Drop every picture, then repeat the records exactly.

◆ **Stored records**:

=== Section Start ===

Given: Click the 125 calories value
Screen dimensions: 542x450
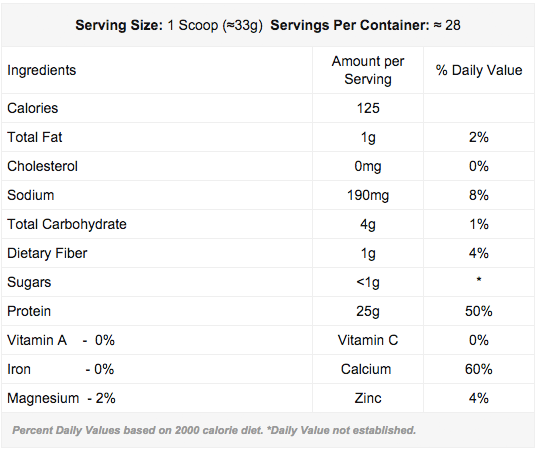Looking at the screenshot, I should 368,108.
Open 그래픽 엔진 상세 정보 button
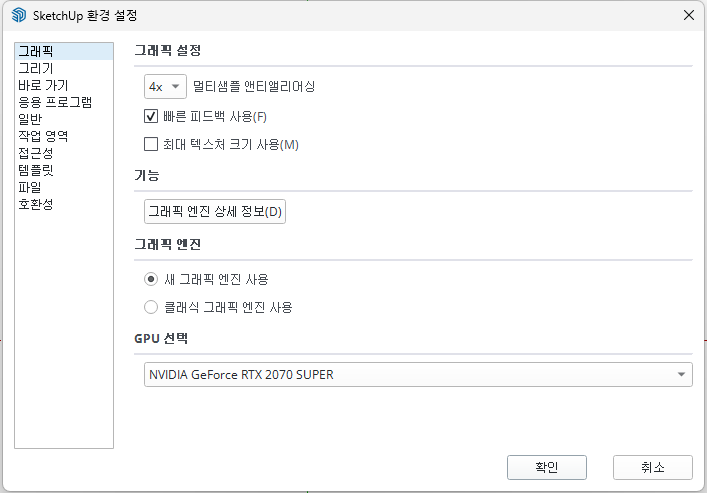 click(x=215, y=211)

=== Section End ===

◆ **Reply to the exercise**:
Given: Click the 125 calories value
Screen dimensions: 542x450
Looking at the screenshot, I should 368,108.
Open 그래픽 엔진 상세 정보 button
 click(x=215, y=211)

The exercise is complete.